* WORK REQUIRED
Could you print the entries below exactly, starting at the line that contains "This screenshot has height=467, width=868." and stopping after the last one?
Top of THE RECORDS
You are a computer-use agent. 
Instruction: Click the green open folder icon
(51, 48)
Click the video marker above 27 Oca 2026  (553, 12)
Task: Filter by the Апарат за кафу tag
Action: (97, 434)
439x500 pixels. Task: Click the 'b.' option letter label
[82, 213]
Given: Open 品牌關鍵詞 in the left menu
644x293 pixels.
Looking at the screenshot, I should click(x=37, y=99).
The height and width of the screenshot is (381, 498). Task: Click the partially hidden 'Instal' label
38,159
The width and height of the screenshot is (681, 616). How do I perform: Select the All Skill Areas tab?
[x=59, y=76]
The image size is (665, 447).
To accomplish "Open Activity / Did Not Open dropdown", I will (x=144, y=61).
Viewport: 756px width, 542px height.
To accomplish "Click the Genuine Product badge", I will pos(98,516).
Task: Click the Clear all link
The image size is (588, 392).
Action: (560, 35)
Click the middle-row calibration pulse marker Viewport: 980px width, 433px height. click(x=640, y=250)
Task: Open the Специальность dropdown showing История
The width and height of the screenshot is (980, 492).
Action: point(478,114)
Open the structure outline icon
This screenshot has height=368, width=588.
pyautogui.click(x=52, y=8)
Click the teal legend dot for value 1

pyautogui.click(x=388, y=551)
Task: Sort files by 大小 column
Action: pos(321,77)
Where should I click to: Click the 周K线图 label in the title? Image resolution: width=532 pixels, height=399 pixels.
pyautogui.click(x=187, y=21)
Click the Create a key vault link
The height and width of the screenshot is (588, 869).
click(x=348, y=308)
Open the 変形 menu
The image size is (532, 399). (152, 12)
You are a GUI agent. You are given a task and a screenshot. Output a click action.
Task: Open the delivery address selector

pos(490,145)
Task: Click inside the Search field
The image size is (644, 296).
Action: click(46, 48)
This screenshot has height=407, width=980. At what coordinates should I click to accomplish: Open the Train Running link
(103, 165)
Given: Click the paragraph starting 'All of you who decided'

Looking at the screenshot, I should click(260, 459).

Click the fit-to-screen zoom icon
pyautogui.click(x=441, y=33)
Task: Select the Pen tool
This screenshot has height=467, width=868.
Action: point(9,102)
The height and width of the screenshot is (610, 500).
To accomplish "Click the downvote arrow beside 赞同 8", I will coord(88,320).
Bottom of THE RECORDS
* ANSWER BELOW
This screenshot has height=467, width=868.
Action: point(9,102)
The height and width of the screenshot is (610, 500).
To accomplish "Click the downvote arrow beside 赞同 8", I will coord(88,320).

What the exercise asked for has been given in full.